HP launched the general availability of its HP Compute Cloud on Wednesday along with an SLA. Both AWS and HP impose strict guidelines in how users must architect their cloud systems for the SLAs to apply in the case of service disruptions, leading to increased costs for users.
AWS's, for example, requires customers to have their applications run across at least two availability zones (AZ), which are physically separate data centers that host the company's cloud services. Both AZs must be unavailable for the SLA to kick in. HP's SLA, Leong reports, only applies if customers cannot access any AZs. That means customers have to potentially architect their applications to span three or more AZs, each one imposing additional costs on the business. "Amazon's SLA gives enterprises heartburn. HP had the opportunity to do significantly better here, and hasn't. To me, it's a toss-up which SLA is worse," Leong writes.
Leong does note that AWS has voluntarily refunded customers impacted by major downtime events even when the SLA did not require
it.
Not all IaaS cloud SLAs are as bad as AWS and HP, she concludes. "The norm in the IaaS competition is actually strong SLAs
with decent givebacks, that don't require you to run in multiple data centers," she writes.
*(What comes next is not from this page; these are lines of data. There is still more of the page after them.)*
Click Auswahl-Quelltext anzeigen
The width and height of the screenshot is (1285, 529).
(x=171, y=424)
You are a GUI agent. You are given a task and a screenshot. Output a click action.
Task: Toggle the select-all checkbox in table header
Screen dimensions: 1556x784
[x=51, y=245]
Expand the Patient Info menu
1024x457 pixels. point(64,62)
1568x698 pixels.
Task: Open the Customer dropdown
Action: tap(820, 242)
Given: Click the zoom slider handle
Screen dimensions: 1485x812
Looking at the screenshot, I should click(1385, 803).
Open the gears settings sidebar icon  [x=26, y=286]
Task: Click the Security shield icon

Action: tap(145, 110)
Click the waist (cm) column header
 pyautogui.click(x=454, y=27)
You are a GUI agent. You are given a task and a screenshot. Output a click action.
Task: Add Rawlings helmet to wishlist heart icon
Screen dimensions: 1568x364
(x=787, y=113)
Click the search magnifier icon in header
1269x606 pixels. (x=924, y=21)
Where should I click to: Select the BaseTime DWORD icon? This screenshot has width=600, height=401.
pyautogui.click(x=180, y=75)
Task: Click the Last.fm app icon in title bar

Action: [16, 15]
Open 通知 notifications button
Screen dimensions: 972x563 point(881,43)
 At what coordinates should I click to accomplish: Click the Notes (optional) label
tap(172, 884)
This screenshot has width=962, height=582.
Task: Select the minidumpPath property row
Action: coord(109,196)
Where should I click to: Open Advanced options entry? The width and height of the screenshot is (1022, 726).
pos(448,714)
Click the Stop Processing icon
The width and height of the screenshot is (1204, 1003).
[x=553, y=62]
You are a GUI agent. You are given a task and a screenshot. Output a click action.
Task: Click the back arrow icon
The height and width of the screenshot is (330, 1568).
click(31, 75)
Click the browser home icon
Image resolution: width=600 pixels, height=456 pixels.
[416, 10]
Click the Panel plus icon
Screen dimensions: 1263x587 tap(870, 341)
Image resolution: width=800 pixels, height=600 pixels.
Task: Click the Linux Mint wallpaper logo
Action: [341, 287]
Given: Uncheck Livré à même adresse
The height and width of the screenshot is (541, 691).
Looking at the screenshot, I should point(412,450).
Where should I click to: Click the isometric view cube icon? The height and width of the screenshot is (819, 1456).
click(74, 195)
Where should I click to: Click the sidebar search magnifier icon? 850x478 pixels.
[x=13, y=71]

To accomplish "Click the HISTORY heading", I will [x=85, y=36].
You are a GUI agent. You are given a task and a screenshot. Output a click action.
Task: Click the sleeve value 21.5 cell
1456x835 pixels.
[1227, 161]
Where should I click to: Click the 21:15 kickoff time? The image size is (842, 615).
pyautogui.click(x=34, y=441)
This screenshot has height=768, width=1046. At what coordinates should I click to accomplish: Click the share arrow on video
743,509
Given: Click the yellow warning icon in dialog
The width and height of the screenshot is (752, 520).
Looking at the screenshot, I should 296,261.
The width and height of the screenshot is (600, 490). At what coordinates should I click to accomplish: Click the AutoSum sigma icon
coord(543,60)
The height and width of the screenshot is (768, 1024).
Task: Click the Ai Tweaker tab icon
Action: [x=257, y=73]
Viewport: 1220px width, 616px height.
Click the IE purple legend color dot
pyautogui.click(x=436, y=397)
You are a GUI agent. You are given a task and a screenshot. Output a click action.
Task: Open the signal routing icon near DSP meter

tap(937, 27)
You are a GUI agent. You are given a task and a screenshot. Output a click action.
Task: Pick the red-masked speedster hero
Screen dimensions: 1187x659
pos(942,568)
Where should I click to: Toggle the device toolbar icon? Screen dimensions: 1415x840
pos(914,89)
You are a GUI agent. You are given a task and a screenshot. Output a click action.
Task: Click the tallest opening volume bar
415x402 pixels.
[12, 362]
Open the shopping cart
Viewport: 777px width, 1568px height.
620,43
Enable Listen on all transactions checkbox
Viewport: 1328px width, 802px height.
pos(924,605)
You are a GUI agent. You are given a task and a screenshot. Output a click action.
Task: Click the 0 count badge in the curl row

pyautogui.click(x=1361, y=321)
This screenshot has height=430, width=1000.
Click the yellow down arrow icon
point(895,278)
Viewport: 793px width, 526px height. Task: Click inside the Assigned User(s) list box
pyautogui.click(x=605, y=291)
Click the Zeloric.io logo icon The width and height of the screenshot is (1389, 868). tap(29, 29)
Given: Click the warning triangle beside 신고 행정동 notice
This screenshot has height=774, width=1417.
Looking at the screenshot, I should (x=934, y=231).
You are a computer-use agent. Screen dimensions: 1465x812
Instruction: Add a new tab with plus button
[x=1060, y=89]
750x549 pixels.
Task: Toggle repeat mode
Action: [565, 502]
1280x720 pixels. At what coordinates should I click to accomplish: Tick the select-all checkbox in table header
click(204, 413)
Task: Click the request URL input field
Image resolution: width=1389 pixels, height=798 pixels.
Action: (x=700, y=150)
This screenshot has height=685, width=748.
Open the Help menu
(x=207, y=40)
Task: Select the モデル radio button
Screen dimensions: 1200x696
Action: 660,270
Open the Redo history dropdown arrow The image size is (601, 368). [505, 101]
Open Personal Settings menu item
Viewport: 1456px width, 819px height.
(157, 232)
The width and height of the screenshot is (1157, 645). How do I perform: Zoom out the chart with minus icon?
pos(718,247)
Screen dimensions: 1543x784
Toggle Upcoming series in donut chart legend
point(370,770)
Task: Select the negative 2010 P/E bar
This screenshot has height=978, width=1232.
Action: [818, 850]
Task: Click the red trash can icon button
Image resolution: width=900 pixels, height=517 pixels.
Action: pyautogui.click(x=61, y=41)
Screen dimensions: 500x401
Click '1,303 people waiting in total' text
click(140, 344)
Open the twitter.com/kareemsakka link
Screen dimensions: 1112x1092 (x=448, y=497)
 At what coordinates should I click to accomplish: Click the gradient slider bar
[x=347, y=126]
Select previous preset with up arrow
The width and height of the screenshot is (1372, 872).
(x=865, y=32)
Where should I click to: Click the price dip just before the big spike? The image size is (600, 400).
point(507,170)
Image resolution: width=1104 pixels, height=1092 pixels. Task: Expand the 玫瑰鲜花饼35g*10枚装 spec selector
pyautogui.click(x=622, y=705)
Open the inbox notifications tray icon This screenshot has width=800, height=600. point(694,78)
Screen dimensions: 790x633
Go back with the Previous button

Dimension Data, for example, has
a per-VM SLA with 100% uptime. That compares to a 99.95% uptime guarantee from AWS and HP, which only kicks in after at least
five minutes of an outage. AWS and HP also have caps of how much of a percent of a customer's bill can be refunded during
a downtime, whereas Dimension Data will refund up to 100%.
HP did not immediately provide a comment in response to Leong's claims.